Finding community and seeking discipleship.

The book of Acts shows us what a loving community in Christ looks like – the true Church. Finding a community of encouraging and truth-filled individuals is a crucial bucket list item. While there is no perfect ministry or church, finding an authentic Bible-based Christian home of brothers and sisters is invaluable in that it offers us unique support and accountability through the inevitable ups and downs of life.

As we seek community prayerfully, we are drawn to be mentored by others, shaped by the Word of God through their wisdom. This ongoing piece of our earthly spiritual journey can be difficult and stretching at times — yet, incomparably worth it. It furthers our mission and purpose, calling us higher, that we might serve as examples of Godly freedom and redemption for other people.

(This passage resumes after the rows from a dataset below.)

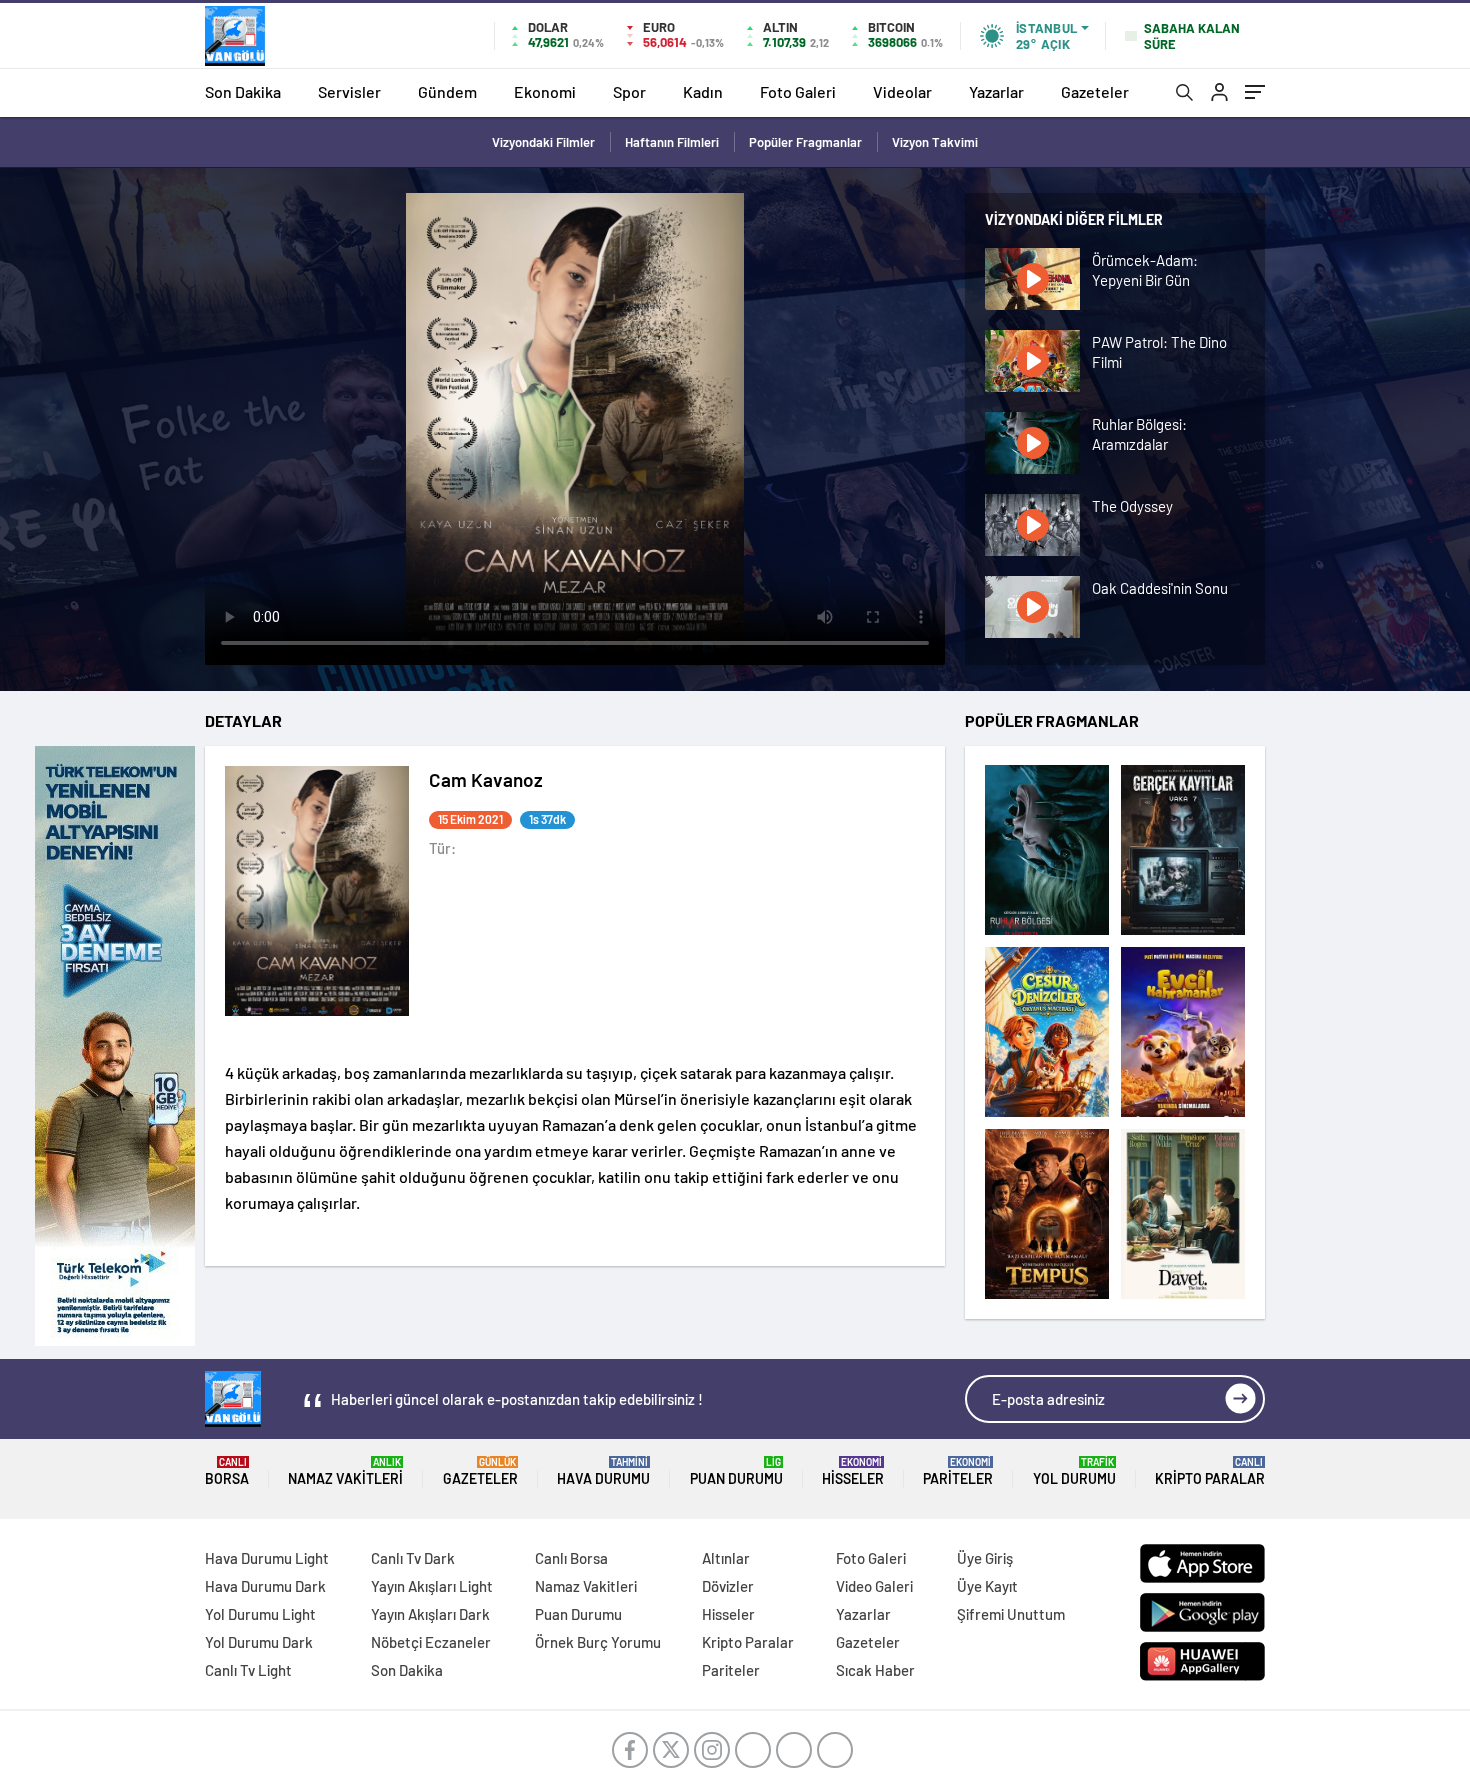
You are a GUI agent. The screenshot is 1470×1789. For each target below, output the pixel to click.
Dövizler (728, 1586)
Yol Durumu (1074, 1471)
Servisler (349, 91)
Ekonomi (545, 91)
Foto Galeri (798, 91)
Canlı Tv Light (248, 1670)
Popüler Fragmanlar (805, 142)
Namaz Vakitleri (345, 1471)
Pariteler (958, 1471)
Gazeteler (1095, 91)
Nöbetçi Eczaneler (431, 1642)
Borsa (227, 1471)
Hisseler (853, 1471)
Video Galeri (874, 1586)
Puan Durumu (736, 1471)
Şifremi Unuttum (1011, 1614)
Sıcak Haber (875, 1670)
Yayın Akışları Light (432, 1586)
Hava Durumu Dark (265, 1586)
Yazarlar (996, 91)
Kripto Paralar (1210, 1471)
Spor (629, 91)
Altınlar (726, 1558)
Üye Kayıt (987, 1586)
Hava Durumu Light (267, 1558)
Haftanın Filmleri (672, 142)
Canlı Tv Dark (413, 1558)
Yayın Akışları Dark (430, 1614)
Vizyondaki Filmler (543, 142)
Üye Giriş (985, 1558)
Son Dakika (243, 91)
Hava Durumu (603, 1471)
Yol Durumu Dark (259, 1642)
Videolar (902, 91)
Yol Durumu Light (260, 1614)
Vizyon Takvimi (935, 142)
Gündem (447, 91)
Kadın (703, 91)
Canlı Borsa (571, 1558)
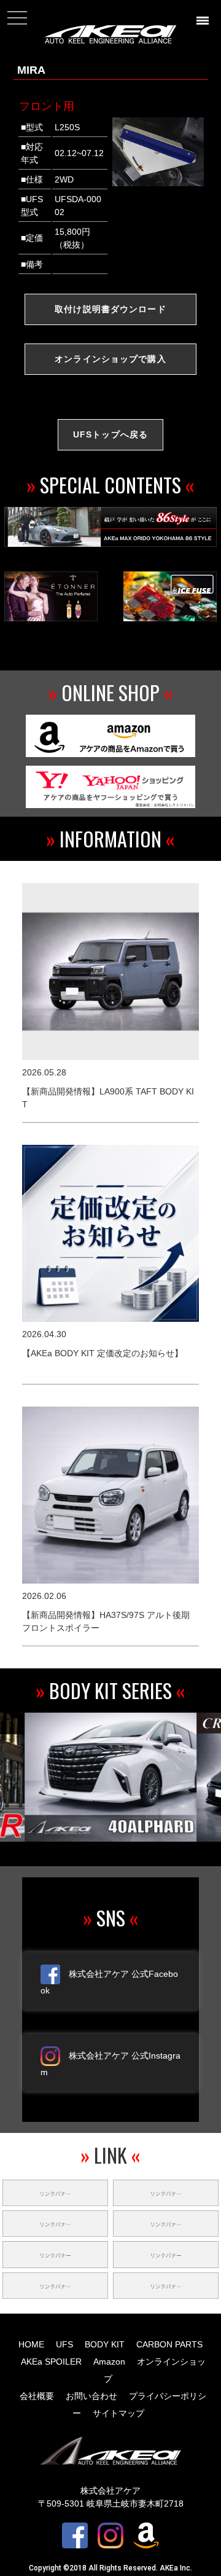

Reexamining our bucket lists.

So, we must ask ourselves, what does our bucket list say about our priorities? Every element of this life boils down to one crucial thing that affects our salvation and that of everyone for all eternity: Jesus. Knowing this, what do we really need to check off our bucket list before life is over?

When we see Jesus at the gates of heaven, that home run or hole-in-one on the golf course will mean nothing to us. Rather, how we lived and who we loved will mean everything. Our choice to accept Christ and devote our lives to God is all that will matter. The welcoming embrace of Jesus will be the best thing we have ever experienced. And that one person—or 999 people—that decided to follow Christ because of our influence will mean more than all the riches or trivial accomplishments on this earth.